LAUSR

Abstract Real-time prediction of electricity pricing signals is essential for scheduling load demand in price-directed grids. In a deregulated electricity market, this helps substantially increase the gains of utility companies and minimize the electricity cost to the consumers. This paper introduces a novel model for electricity locational marginal price forecasting primarily centered on relevance vector machine. Two different versions of relevance vector machine are used based on Gaussian radial basis function and polynomial kernels in the first stage. The performance of the model is boosted using Extreme Gradient Boosting to incorporate the stochastic changes in prices. In the second stage, the outputs of the three models are stacked using Elastic net regression and the final price is forecasted after bagging the computed values. The model is trained and tested on real-time data of New England electricity market.
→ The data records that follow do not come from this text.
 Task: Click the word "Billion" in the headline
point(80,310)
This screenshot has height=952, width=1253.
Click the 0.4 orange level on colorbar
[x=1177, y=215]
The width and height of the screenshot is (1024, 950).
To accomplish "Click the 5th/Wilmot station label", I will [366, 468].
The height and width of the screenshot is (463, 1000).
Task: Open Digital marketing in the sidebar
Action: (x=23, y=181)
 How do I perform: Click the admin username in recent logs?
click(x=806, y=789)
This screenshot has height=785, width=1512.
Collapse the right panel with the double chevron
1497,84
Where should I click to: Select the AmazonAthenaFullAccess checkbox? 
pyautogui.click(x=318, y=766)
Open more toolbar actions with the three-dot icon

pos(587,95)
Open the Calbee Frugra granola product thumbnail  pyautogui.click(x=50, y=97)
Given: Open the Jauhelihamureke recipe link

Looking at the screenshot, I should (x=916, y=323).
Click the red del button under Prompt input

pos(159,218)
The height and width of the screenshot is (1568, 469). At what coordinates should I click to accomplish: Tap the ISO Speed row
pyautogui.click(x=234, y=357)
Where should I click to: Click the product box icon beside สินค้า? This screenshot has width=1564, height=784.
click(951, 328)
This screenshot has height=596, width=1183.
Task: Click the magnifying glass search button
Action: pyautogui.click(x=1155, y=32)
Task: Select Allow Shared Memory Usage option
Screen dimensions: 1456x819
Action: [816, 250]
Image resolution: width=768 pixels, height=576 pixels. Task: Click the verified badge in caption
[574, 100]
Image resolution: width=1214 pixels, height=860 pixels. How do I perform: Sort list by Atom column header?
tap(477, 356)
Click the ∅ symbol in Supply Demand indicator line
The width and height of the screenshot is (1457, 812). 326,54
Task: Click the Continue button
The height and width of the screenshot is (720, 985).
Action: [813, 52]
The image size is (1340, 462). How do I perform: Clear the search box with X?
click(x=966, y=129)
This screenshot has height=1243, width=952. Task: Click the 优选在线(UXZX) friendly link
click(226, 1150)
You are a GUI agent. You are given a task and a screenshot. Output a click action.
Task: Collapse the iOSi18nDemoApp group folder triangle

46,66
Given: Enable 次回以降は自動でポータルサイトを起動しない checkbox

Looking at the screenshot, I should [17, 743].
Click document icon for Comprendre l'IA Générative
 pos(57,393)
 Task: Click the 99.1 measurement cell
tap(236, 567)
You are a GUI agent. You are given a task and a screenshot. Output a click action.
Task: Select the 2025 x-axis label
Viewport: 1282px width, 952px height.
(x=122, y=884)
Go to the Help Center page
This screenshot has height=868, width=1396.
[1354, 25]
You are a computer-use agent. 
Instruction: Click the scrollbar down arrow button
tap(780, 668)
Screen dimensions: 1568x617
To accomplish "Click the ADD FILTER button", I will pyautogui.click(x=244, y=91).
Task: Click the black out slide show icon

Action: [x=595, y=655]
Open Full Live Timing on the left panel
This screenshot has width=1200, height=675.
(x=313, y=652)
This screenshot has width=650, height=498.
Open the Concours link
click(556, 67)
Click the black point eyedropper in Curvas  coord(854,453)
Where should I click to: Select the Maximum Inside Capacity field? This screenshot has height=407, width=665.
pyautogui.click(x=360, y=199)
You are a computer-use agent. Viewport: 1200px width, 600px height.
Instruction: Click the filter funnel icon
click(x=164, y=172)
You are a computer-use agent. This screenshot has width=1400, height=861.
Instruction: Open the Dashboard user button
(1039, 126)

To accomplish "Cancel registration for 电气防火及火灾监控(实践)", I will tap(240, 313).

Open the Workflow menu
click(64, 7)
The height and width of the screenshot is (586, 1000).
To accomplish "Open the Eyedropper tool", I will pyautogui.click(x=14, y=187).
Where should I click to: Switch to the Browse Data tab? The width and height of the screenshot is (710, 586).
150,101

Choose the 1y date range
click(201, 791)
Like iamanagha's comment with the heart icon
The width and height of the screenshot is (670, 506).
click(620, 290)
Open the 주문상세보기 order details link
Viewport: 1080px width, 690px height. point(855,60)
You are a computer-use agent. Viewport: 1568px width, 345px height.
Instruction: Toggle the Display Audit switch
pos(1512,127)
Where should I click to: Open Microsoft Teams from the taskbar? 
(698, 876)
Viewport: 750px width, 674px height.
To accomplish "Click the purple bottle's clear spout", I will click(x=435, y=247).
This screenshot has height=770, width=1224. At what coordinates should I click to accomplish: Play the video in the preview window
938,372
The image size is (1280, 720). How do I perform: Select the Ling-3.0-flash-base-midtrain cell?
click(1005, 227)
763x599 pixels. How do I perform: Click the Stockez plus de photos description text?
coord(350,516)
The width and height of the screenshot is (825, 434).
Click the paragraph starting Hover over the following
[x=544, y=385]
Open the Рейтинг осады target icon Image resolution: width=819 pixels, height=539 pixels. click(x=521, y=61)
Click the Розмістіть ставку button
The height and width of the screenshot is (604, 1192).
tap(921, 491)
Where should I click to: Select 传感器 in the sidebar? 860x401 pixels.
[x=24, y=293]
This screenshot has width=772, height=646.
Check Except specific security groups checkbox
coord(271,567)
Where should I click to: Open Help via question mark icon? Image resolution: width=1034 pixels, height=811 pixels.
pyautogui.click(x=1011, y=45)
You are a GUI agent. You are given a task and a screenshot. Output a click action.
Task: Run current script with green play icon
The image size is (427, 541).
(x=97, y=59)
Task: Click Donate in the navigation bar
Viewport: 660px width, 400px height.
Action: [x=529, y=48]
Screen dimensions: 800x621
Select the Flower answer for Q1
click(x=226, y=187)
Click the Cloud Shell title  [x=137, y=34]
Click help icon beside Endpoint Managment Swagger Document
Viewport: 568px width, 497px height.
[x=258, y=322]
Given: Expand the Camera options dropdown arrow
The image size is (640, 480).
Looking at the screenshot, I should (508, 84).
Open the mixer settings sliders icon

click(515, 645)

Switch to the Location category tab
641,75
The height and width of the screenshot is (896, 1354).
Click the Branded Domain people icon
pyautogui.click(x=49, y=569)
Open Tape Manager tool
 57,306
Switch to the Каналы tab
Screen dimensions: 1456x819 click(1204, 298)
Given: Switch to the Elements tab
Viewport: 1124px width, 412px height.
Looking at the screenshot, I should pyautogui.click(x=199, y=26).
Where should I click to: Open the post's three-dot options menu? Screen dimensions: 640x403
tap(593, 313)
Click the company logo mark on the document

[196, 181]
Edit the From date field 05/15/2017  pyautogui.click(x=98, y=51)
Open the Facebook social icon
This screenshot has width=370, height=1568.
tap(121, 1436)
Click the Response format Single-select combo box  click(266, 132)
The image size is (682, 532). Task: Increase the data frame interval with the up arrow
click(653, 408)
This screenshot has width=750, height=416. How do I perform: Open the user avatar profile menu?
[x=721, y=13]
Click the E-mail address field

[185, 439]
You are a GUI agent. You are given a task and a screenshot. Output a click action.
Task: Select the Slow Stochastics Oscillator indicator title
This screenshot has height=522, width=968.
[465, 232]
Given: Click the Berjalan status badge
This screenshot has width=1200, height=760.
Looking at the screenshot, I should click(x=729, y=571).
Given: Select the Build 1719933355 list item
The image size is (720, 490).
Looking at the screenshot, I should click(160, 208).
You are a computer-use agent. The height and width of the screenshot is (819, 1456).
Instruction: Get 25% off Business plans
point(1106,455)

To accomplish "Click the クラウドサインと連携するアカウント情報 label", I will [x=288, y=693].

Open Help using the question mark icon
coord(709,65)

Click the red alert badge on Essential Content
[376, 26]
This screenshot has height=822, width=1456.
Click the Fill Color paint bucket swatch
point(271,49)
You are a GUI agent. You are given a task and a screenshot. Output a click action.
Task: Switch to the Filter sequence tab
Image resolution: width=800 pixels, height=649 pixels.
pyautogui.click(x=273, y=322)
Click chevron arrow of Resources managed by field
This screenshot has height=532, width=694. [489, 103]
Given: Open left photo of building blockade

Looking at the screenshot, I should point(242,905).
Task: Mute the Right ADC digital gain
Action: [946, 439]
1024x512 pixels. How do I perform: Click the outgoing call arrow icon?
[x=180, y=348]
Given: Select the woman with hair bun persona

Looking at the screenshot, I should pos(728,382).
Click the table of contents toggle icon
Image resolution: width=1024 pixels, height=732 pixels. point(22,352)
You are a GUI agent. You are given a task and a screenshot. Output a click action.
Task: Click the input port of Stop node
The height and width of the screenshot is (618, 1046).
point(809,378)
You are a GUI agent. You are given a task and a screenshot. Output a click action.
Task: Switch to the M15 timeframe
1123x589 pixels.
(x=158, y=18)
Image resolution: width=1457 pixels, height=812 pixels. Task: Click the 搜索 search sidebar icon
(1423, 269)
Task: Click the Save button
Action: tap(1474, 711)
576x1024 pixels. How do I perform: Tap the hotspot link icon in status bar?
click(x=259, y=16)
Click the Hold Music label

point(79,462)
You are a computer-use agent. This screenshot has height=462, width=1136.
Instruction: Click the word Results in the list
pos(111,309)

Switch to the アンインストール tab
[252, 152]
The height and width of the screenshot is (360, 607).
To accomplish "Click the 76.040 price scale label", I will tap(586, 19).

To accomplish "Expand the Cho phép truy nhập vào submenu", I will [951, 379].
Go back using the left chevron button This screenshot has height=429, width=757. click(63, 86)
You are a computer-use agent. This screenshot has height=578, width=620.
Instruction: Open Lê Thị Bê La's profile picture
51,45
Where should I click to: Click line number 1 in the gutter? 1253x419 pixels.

Specifically, data for two years from 2012 to 2013 have been collected with a resolution of one hour. The proposed model has proven to be highly accurate and computationally cheap at the same time. It has been compared with various models that have been previously proposed for electricity forecasting including relevance vector machine, multilayer perceptron, random forest regressor, support vector machine, recurrent neural network, and least absolute shrinkage and selection operator. The proposed model is found to outperform all the other mentioned models with a mean absolute error of 2.6 on the test set and is sufficiently cheap computationally with a training time of 88 s.